Ma come? Il cloud non doveva risolvere proprio questa tipologia di problemi? In parte sì, ma la nuvola non è solo un grande archivio dove conservare i backup dei propri dati, ma qualcosa di molto più complesso, attraverso la quale vengono erogati ai clienti sia servizi di calcolo sia di storage. Ma un conto è appoggiarsi a dei servizi, un altro è affidare completamente la sicurezza dei propri dati a un solo sistema, sia esso un hard disk esterno, un nastro, un NAS o, appunto, i servizi cloud.

La causa dell’incendio potrebbe essere un UPS riparato la mattina stessa

Il giorno successivo all’incendio, Octave Klaba, chairman di OVHcloud, ha condiviso un video su Youtube scusandosi coi clienti per quanto successo e cercando di ricostruire l’accaduto. Non ci sono ancora certezze ma pare che la causa primaria sia da ricercare in uno degli UPS, al quale è stata fatta manutenzione la mattina precedente all’incendio.
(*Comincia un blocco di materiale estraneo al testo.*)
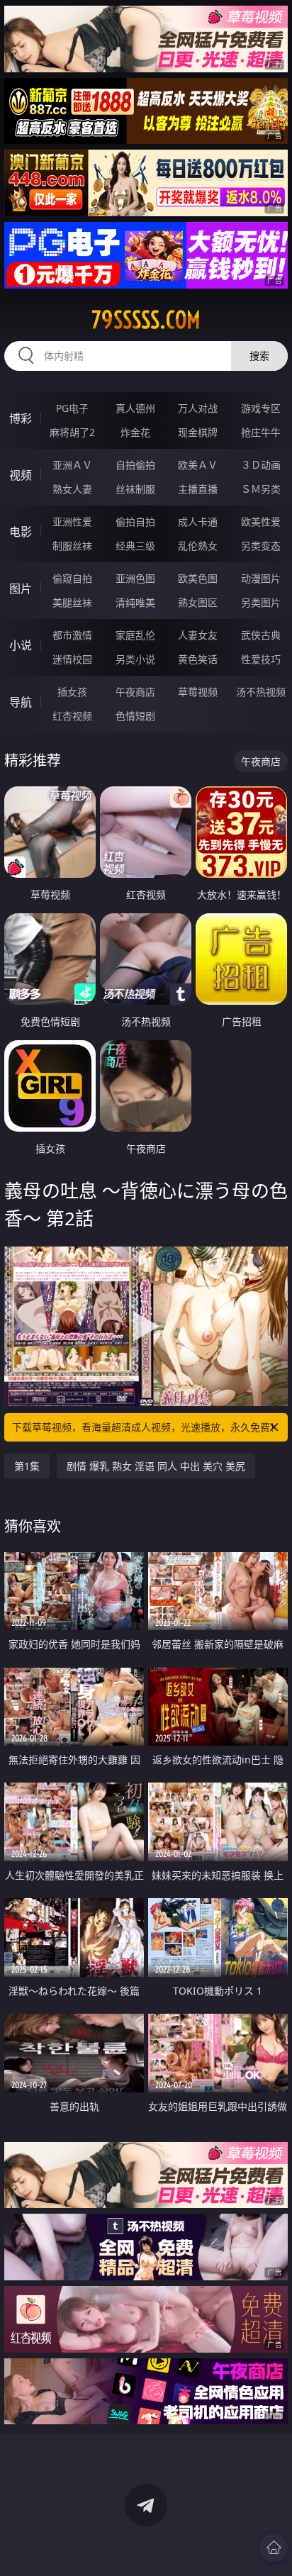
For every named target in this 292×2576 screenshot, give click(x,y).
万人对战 (198, 408)
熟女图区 (198, 602)
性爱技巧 (261, 659)
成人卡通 (198, 521)
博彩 (20, 418)
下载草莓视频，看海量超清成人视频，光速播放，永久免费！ (146, 1427)
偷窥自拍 (72, 578)
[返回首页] (273, 2547)
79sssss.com (146, 320)
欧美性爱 (261, 521)
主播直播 (198, 489)
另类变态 (261, 545)
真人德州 (135, 408)
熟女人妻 (72, 489)
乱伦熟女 (198, 545)
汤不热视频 (261, 691)
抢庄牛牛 (261, 432)
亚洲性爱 (72, 521)
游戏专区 (261, 408)
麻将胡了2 (72, 432)
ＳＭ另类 (261, 489)
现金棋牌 (198, 432)
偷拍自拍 (135, 521)
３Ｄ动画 (261, 465)
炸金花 (135, 432)
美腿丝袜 (72, 602)
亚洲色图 (135, 578)
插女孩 (72, 691)
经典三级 (135, 545)
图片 (20, 588)
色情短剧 (135, 716)
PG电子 (72, 408)
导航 (20, 702)
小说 (20, 645)
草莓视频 (198, 691)
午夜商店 (135, 691)
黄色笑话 (198, 659)
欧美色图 (198, 578)
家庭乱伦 (135, 635)
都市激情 (72, 635)
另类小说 (135, 659)
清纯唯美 (135, 602)
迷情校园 (72, 659)
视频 (20, 475)
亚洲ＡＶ (72, 465)
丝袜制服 (135, 489)
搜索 (259, 355)
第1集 (27, 1466)
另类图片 (261, 602)
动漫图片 (261, 578)
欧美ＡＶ (198, 465)
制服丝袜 (72, 545)
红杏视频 (72, 716)
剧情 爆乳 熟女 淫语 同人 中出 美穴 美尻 (156, 1466)
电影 (20, 532)
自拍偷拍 (135, 465)
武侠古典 (261, 635)
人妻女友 (198, 635)
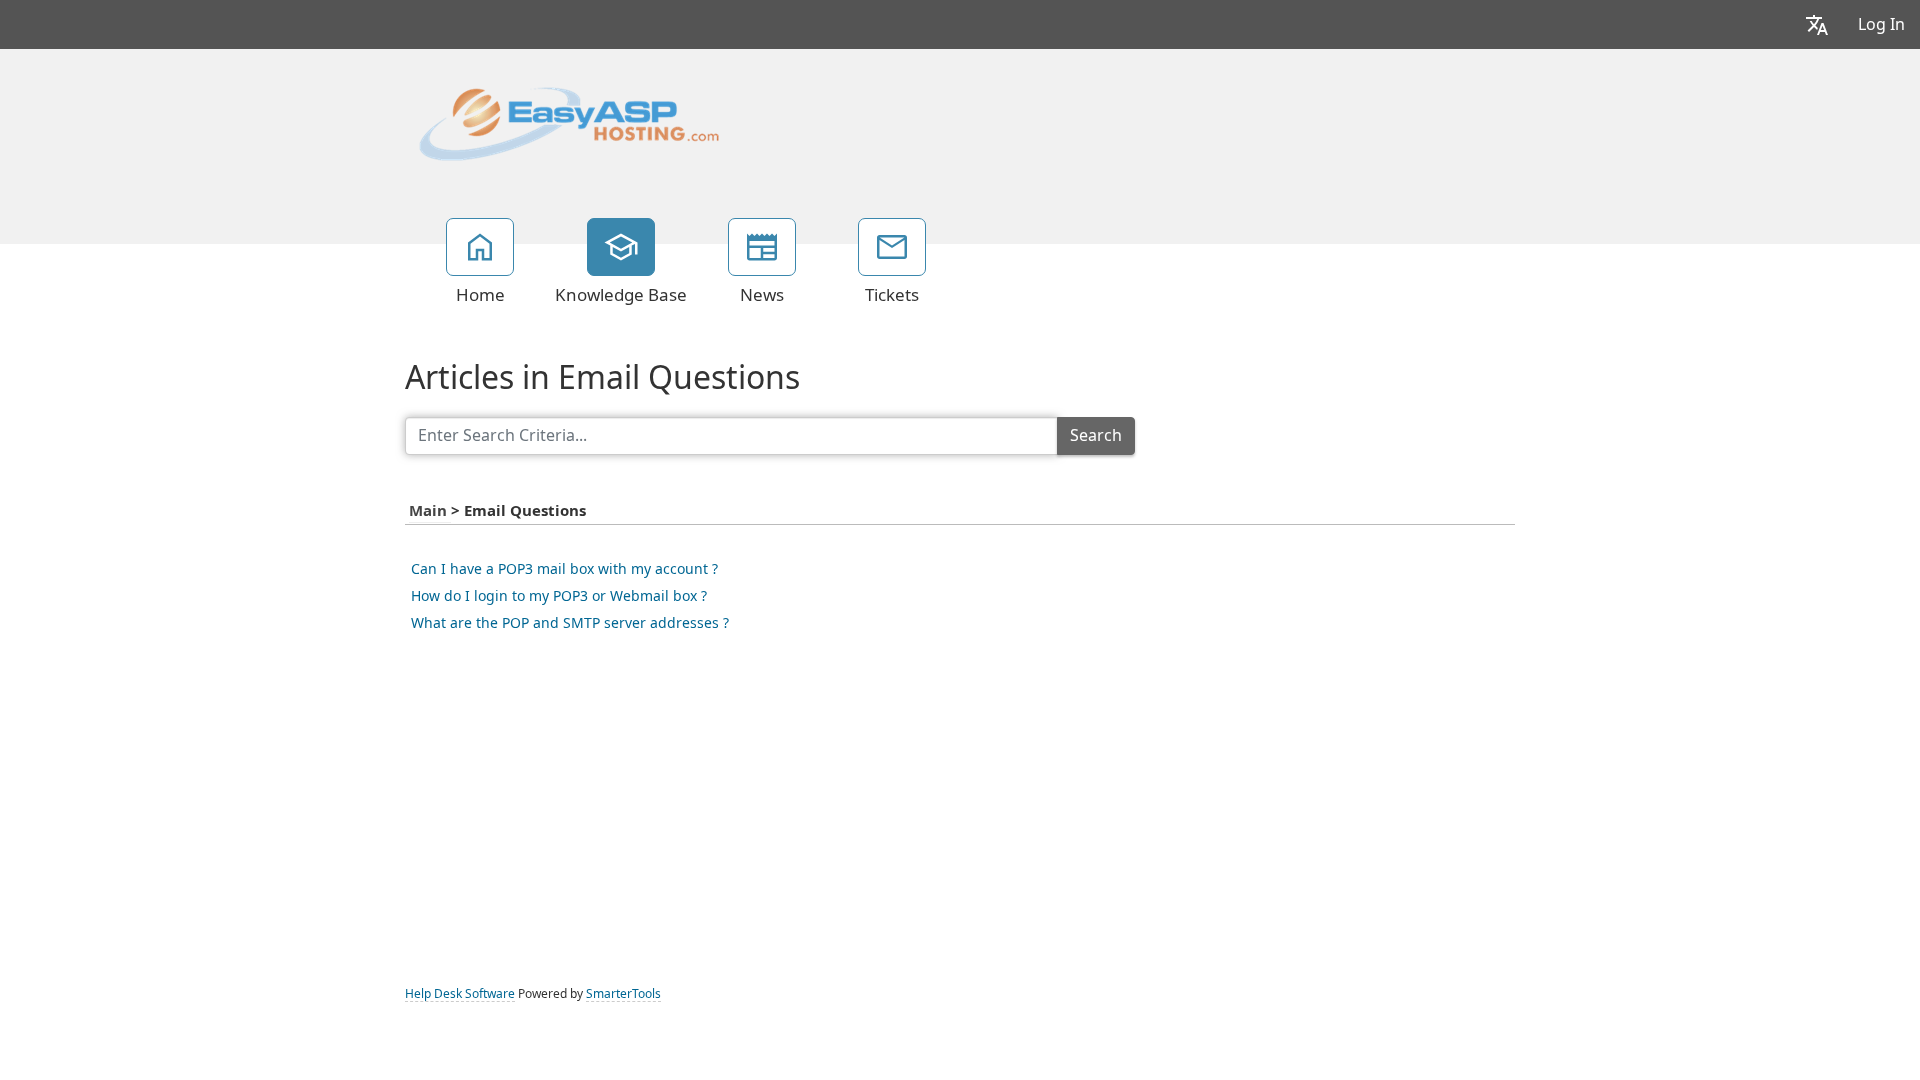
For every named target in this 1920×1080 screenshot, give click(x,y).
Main (430, 511)
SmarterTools (623, 994)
Qualcosa deve essere andato storto durante le riparazioni dal momento che sembra che tutto si sia propagato proprio dal gruppo di continuità appena riparato. Gli allarmi antincendio hanno funzionato, ma il personale ha dovuto rapidamente evacuare il data center SBG2 che non era più sicuro e, nonostante l’arrivo dei pompieri, le fiamme si sono estese ai data center adiacenti, SBG1, SBG3 ed SBG4, prima di essere domate. Seguendo questo link è possibile verificare la situazione dei vari servizi, ed è subito evidente che i danni più gravi – con dati persi definitivamente – sono relativi ai data center SBG1 ed SBG2, che ospitavano snapshot di sistemi, backup e istanze di public cloud.

Alcuni backup persi per sempre, ma la colpa non è “del cloud”

Andando a guardare la lista dei servizi e dati non più recuperabili, è possibile notare una grande quantità di snapshop e backup, inclusi alcuni i backup del data center stesso gestiti tramite Managed Veeam Backup. Qualcuno potrebbe alzare il sopracciglio, chiedendosi come è possibile che i backup risiedessero nella stessa struttura, o in quelle adiacenti e non ci fossero repliche sulle altre regioni, ma questa non è una mancanza di OVHcloud, bensì una precisa scelta dei clienti che per imperizia, incoscienza o voglia di spendere il meno possibile, non hanno attivato un piano di Disaster Recovery, che volendo può essere acquistato presso il provider stesso (è basato su Zerto). Chi ha avuto l’accortezza di attivarlo ha chiaramente sperimentato dei disservizi, ma non ha perso un singolo bit, dal momento che tutti i dati erano replicati su altre infrastrutture. Certo, i servizi sono caduti e sono rimasti inaccessibili per alcune ore, ma chi è stato più prudente, facendo un’attenta analisi del rischio, ha potuto recuperare tutte le sue informazioni.